QUESTIONS TO ANSWER:
(a) In the medicine cabinet thread, what was put in the grooves of the doors to keep them from rattling?
(b) Rewrite the paragraph of the medicine cabinet thread that begins "I decided to use a plexiglass insert" as a short list of its main facts.
(c) Reproduce the passage of the medicine cabinet thread word for word, starting with "I got the doors built" and going on through "(Oct 12, 2004)".

Segment Start: READING PASSAGE

# Medicine Cabinet Build



## kartracer63 (Jan 19, 2009)

It's been a while since I've worked on any projects. My daughter and her fiance have been asking me to build them a medicine cabinet. After a very busy summer, I'm finally getting around to the project.

Here is the first batch of progress photos. The planer photo was a staged photo. When I was actually planing, I used hearing protection and safety glasses.

More to follow.


----------



## vikingcraftsman (Mar 31, 2006)

Great work Eric and a very nice size. Not one of those little 4 inch deep things you see in stores. Your shop is a whole lot cleaner than mine.


----------



## drasbell (Feb 6, 2009)

dido on the cleaner than mine... but great start on the cabinet.


----------



## kartracer63 (Jan 19, 2009)

I've made a little more progress on the medicine cabinet. Rabbitted out the back of the cabinet for a piece of 1/2" plywood. Built the face frame using pocket holes. So far everything is just dry fitted. Nothing has been glued or sanded yet. 

I'm going to disassemble and sand everything tonight. I'll drill some holes for an adjustable shelf while I have it apart. I hope to have time to build the doors tomorrow and maybe the small drawer.


----------



## vikingcraftsman (Mar 31, 2006)

Comming along nicely Eric. Very clean lines.


----------



## xplorx4 (Dec 1, 2008)

Looking good Eric, how do you keep the dust out of your computer stuff and such?


----------



## dustmaker (May 18, 2009)

The build is coming along nicely, Eric. That's some fine craftsmanship there.


----------



## kartracer63 (Jan 19, 2009)

I got the doors built yesterday. I've only built one other door prior to doing these. I can see where practice would make me a lot more proficient in that process. But they turned out pretty good inspite of myself.

I decided to use a plexiglass insert rather than a wood panel on the doors. I cut the plexiglass and then applied an etched glass (or frosted) vinyl to the plexi. I cut out the vinyl on my plotter. I installed the little rubber space balls in the grooves of the doors to prevent rattling.


----------



## Bob N (Oct 12, 2004)

Nice project build Eric and good to see you back to being active here again.


----------



## CanuckGal (Nov 26, 2008)

That is looking great Eric! I like the frosted glass!


----------



## vikingcraftsman (Mar 31, 2006)

You did an excelent job on the doors. I have build many over the years. When they fit togeather and still look square it makes my day.


----------



## kartracer63 (Jan 19, 2009)

Thanks for the encouragement and compliments. 

Deb, I thought the frosted glass was a nice touch too... something different, and it was pretty easy too.


----------



## kartracer63 (Jan 19, 2009)

I got the doors glued up and built the drawer. In the photo of one of the doors, you'll see the new Rockler "Bench Cookies". I bought two sets of the Bench Cookies and they are awesome. They work every bit as good as advertised.

Segment End: READING PASSAGE
Segment Start: EXTRACTED INFORMATION

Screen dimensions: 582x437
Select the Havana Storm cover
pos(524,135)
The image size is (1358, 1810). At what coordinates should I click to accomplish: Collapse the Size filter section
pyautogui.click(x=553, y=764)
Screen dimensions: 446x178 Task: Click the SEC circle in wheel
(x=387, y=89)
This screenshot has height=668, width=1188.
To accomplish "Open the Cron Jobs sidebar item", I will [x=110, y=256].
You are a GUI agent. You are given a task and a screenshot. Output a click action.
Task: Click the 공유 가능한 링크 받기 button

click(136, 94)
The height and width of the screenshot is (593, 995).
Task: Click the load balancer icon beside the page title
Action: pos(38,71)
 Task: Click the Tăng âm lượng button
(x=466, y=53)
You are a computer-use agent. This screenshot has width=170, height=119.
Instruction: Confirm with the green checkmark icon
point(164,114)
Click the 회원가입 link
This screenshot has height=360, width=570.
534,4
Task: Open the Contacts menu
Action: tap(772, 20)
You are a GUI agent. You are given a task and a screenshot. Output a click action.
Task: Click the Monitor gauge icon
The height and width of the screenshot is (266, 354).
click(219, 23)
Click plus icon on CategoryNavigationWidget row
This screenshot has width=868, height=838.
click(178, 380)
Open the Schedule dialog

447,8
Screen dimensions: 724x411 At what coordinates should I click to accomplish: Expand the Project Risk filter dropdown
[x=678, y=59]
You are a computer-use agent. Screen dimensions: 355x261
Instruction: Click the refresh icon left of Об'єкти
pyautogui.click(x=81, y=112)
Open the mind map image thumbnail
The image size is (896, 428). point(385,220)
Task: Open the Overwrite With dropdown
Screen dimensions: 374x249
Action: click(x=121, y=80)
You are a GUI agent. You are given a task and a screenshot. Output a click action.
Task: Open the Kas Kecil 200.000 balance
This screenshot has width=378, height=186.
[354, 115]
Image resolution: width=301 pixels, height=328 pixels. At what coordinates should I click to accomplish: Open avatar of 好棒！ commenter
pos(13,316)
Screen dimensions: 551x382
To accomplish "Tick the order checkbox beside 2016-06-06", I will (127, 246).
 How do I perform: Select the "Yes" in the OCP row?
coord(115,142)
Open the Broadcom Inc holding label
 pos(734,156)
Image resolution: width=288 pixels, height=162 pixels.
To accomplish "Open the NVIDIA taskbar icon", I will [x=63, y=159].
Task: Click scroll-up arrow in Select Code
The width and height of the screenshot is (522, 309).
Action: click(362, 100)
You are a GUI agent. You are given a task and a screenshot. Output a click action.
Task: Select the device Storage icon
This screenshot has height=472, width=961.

Segment End: EXTRACTED INFORMATION

ANSWERS FOR EACH ITEM:
(a) Little rubber space balls.

(b)
- The doors got a plexiglass insert instead of a wood panel.
- After the plexiglass was cut, an etched glass (or frosted) vinyl was applied to it.
- The vinyl was cut out on a plotter.
- Little rubber space balls were installed in the door grooves to prevent rattling.

(c)
I got the doors built yesterday. I've only built one other door prior to doing these. I can see where practice would make me a lot more proficient in that process. But they turned out pretty good inspite of myself.

I decided to use a plexiglass insert rather than a wood panel on the doors. I cut the plexiglass and then applied an etched glass (or frosted) vinyl to the plexi. I cut out the vinyl on my plotter. I installed the little rubber space balls in the grooves of the doors to prevent rattling.


----------



## Bob N (Oct 12, 2004)